The first XI-IV nanosatellite, launched in 2003(Courtesy of Intelligent Space Systems Laboratory)
Furoshiki satellite(Courtesy of Intelligent Space Systems Laboratory)
Our research has two primary pillars. One is future space systems. We are working on research and development for both very small and large space structures that are different from conventional satellites and space systems. For example, we're constructing nanosatellites that are incredibly tiny compared to the satellites we are used to seeing. The difference between a small satellite and a nanosatellite is in the weight. A small satellite weighs up to 500 kg, though most are in the 50 kg-class. Nanosatellites, on the other hand, are 10 kg or less, and a really light one can weigh as little as 1 kg. Nanosatellites are a totally new space system, so we are constantly thinking about potential uses, potential technical problems, and how to solve them.
As far as large-scale structures go, we have the Furoshiki satellite project for deploying a large membrane in space. The concept is that nanosatellites attached to each corner of a folded membrane will deploy it in space. We expect this system will have various applications. It could be used with very large solar-power satellites, as part of vast communication antennas, as radiator panels for satellites that generate a lot of heat, and for retrieving space debris, to name a few ideas.
Our other primary research pillar is artificial intelligence for space systems. We are studying autonomous intelligence and information-processing technology to make satellites and robots more sophisticated. For example, we would like to develop satellites that can evaluate their circumstances and adapt during flight. This is called learning, and in developing and implementing this function, we are hoping to advance the intelligence of satellites to the point that they can find solutions on their own, even in case of events that are beyond our imagination. This approach has already been introduced with some spacecraft, such as the Mars Explorer Rover, but we'd like to further improve the system, so that a satellite could "think," setting its own tasks, and even repairing itself, without receiving commands from ground control.
Q. What are the major achievements of your nanosatellite projects so far?
Launch of the nanosatellite XI-IV, at the Plesetsk Cosmodrome in Russia, June, 2003(Courtesy of Intelligent Space Systems Laboratory)
Image captured by XI(Courtesy of Intelligent Space Systems Laboratory)
The second XI-V nanosatellite, launched in 2005(Courtesy of Intelligent Space Systems Laboratory)
We constructed satellites called CubeSat XI, which were 10 centimeter-cubic and weighed just 1 kg, and succeeded in launching two of them, one in 2003 and the other in 2005. They were so small that we carried each of them to Russia, where we launched them, in a suitcase.
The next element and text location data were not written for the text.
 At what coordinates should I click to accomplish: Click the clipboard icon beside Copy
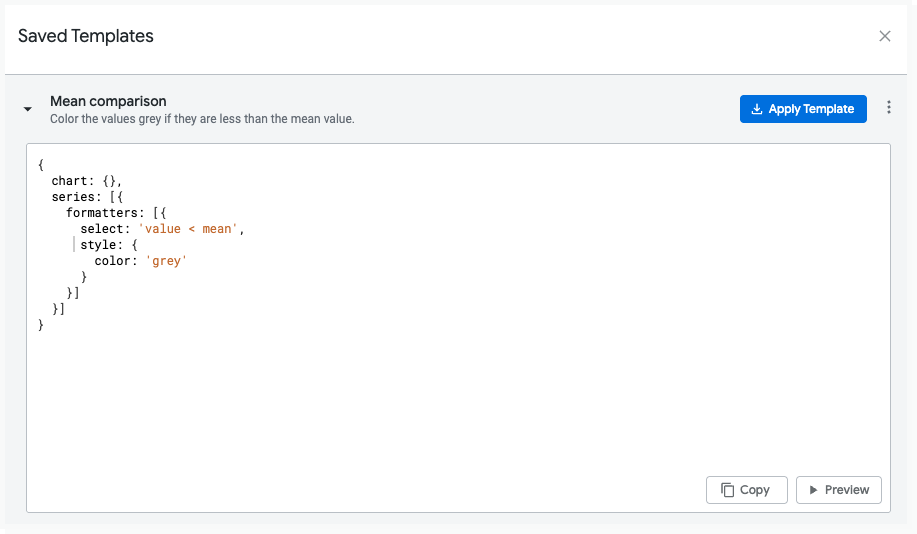(727, 490)
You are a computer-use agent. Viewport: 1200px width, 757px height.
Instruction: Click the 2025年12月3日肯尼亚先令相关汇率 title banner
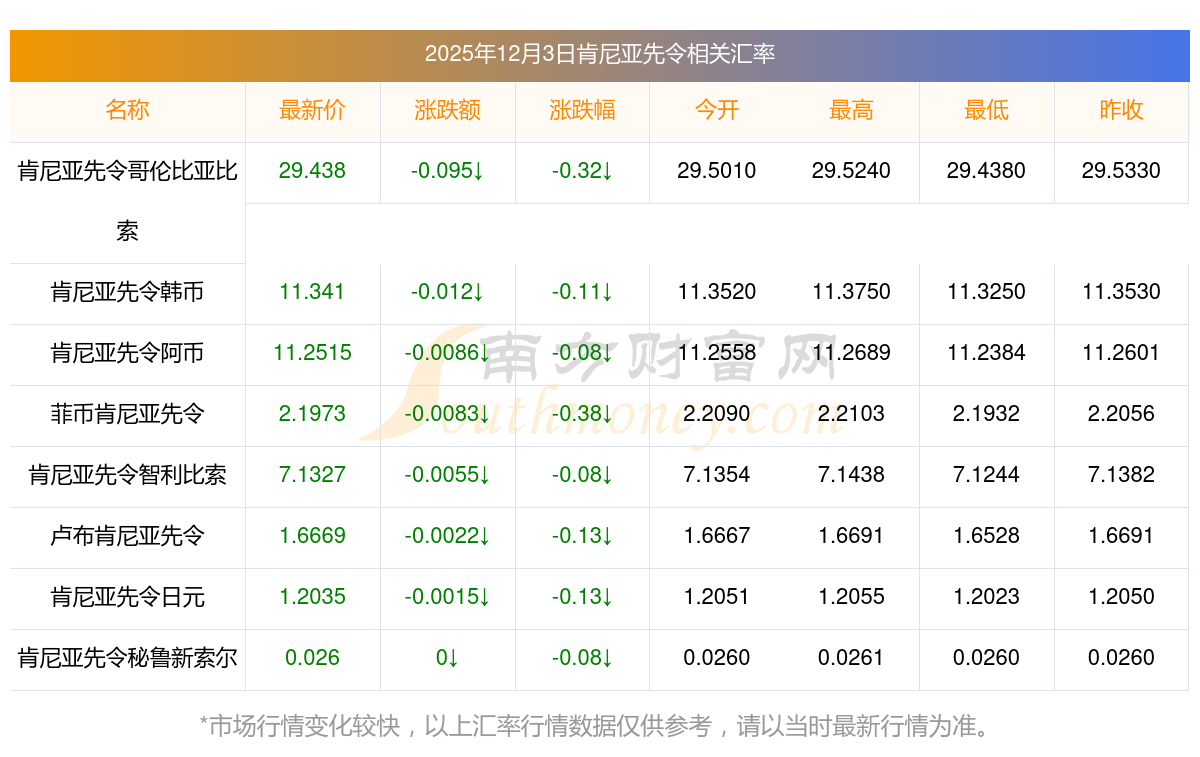pyautogui.click(x=600, y=54)
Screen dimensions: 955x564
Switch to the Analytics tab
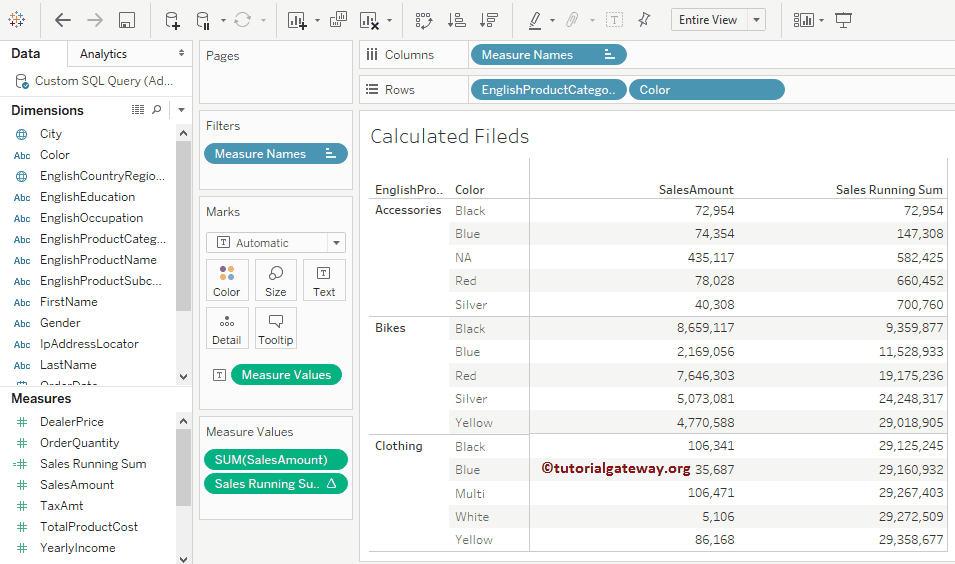pyautogui.click(x=104, y=53)
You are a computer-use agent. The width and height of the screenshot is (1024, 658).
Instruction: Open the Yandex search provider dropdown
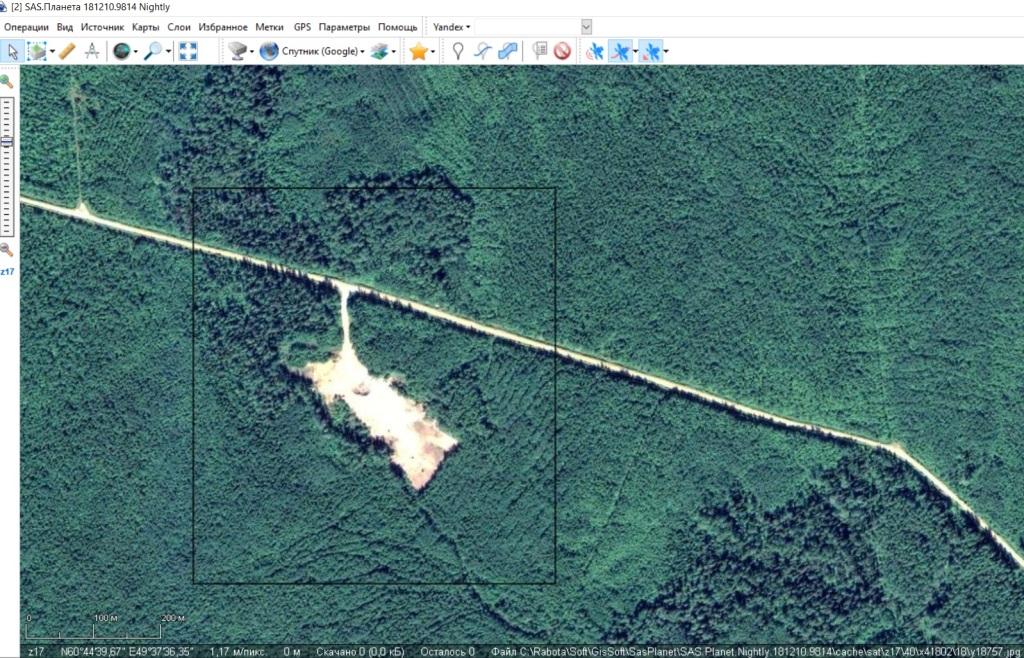pos(451,27)
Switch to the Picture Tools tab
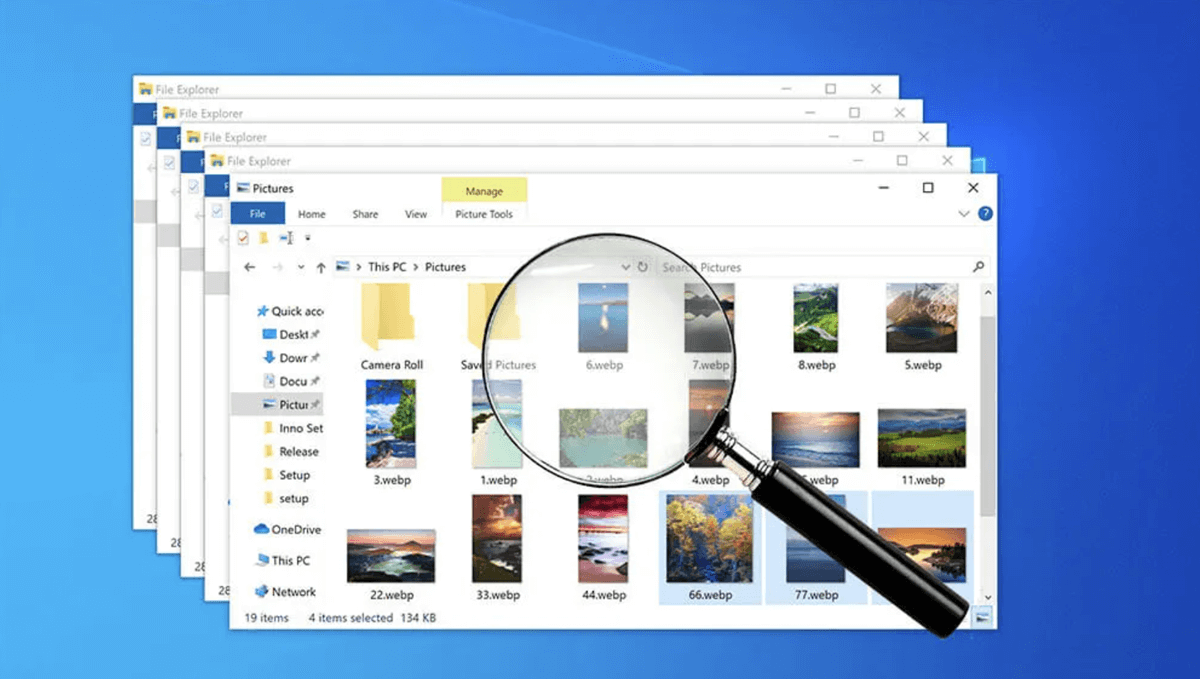The image size is (1200, 679). pyautogui.click(x=484, y=214)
Our objective was to demonstrate their basic technology - to test whether they would really work in space - but we also experimented with sending images taken by their on-board camera to Earth. The first of these satellites, launched in 2003, is still working. We would have been happy if it lasted for two months, but to our great surprise it's been working for more than three years. We had a tight budget, so we bought parts in Akihabara, which is often called the electronics capital of Japan. So we have proven that commercial components can be sufficient as long as they are well designed and manufactured. I think this was a remarkable achievement.
The on-board camera, which is the size of the ones used in cellular phones, captures an image every four or five days and transmits it to us on the ground. The camera has been doing this for three years, so we have obtained several hundred images. We are distributing the images with an attached message to people who have registered their e-mail address or cell phone, so that the public can become more familiar with space. This idea was suggested by students and has been very successful. There are currently about 2,000 people signed up, and we sometimes receive messages of encouragement in return. I think this is another example of our achievements. (XI MAIL STATION)
The next nanosatellite launch was in 2005. Its size and hardware were almost the same as the first one, but we greatly revised the software, as we had found a lot of deficiencies with the first one during flight operation. We improved the resolution of the on-board camera, too. A feasibility test for JAXA's new solar cells is also being conducted to test their durability in orbit. We're getting very good results so far.
While JAXA and space manufacturers are continually developing new technologies, it is essential for these technologies to be tested in space. The reality is, though, that a large satellite is launched only after years of development. Our nanosatellites, on the other hand, allow us to do feasibility tests as frequently as every year or two. The fruits of development do have an expiry date - the longer a test is delayed, the more its significance is diminished. New technology should be tested as soon as possible, and the results published globally. Our satellites are great tools for this objective.